Some studies have suggested that particular antidepressant drugs or drug classes raise the risk of suicide to a greater degree than others, but other studies have refuted that. “We sought to address whether the risk of suicide is equal across antidepressant classes and agents after adjusting for selection factors—or whether there are particular regimens with safety advantages that should be prescribed preferentially,” the investigators said.
They studied all adult residents of British Columbia who initiated the use of an antidepressant medication between 1997 and 2006. They excluded patients who used buproprion because it is sometimes used for smoking cessation rather than depressive symptoms, escitalopram because it was not marketed until near the end of the study period, and duloxetine because it was not marketed in Canada during the study period.
The medications were classified as selective serotonin reuptake inhibitors (SSRIs) (citalopram, fluoxetine, fluvoxamine, paroxetine, and sertraline); serotonin norepinephrine reuptake inhibitors (venlafaxine); tricyclics (amitriptyline, amoxapine, clomipramine, desipramine, doxepin, imipramine, maprotiline, nortriptyline, protriptyline, and trimipramine); newer and atypical agents (mirtazapine, nefazodone, and trazodone); and monoamine oxidase inhibitors (moclobemide, phenelzine, and tranylcypromine).
A total of 287,543 adults were assessed for 1 year. About 5% had been hospitalized previously for a psychiatric condition, and 0.6% had made a previous suicide attempt.
During the first year, 846 adults attempted suicide (751 adults) and/or completed suicide (104 adults), yielding an event rate of 6.06 attempted and completed suicides per 1,000 person-years, they wrote.
There were no significant differences in suicide rates among antidepressant classes or among individual antidepressants.

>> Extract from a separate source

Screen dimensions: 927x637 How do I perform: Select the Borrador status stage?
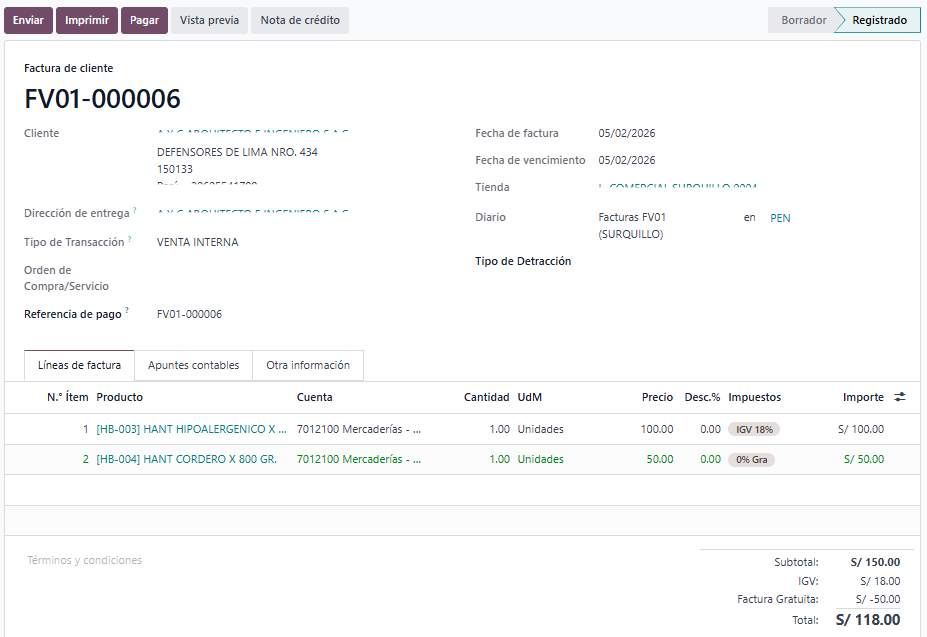(803, 21)
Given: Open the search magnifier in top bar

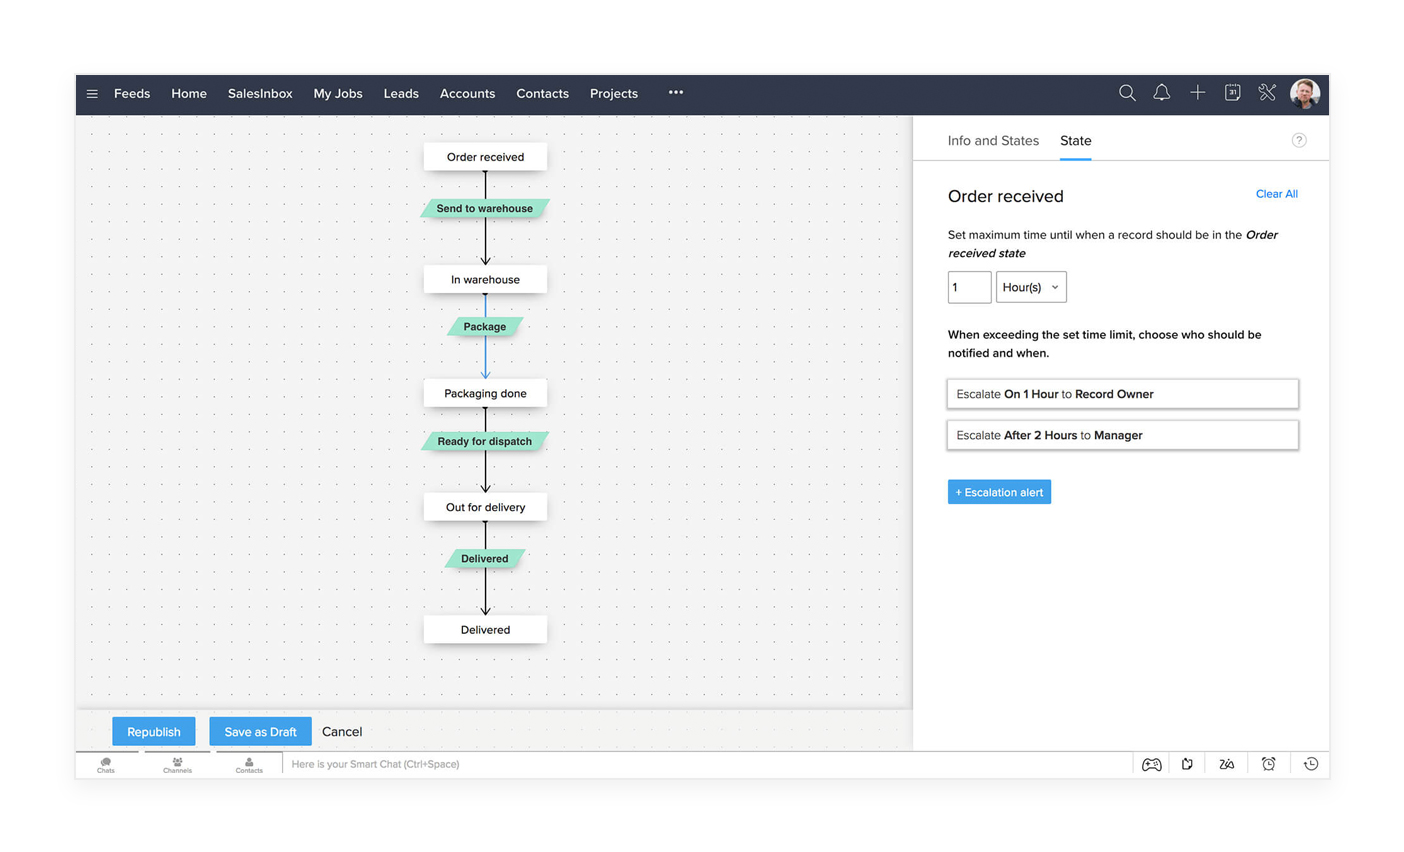Looking at the screenshot, I should point(1127,93).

This finding held true when the data were restricted to cases of suicide attempt only, suicide completion only, and violent suicide only.
Although some researchers have posited that some antidepressants might raise suicide risks only in the first few months after they are initiated, Dr. Schneeweiss and his associates found similar results—no differences among the various antidepressants—even when the data were truncated to only 6 months of follow-up.
In initial analyses, a higher rate of suicidal events in venlafaxine users was found compared with SSRI users, but this effect was attenuated when further, more refined analyses were performed. This suggests that there was a confounding effect with venlafaxine, perhaps related to the tendency of clinicians to prescribe venlafaxine for more severe cases of depression.
The findings reinforce that “treatment decisions should be based on efficacy, and clinicians should be vigilant in monitoring after initiating therapy with any antidepressant agent,” they said.
This study was funded by the National Institute of Mental Health. No financial conflicts of interest were reported.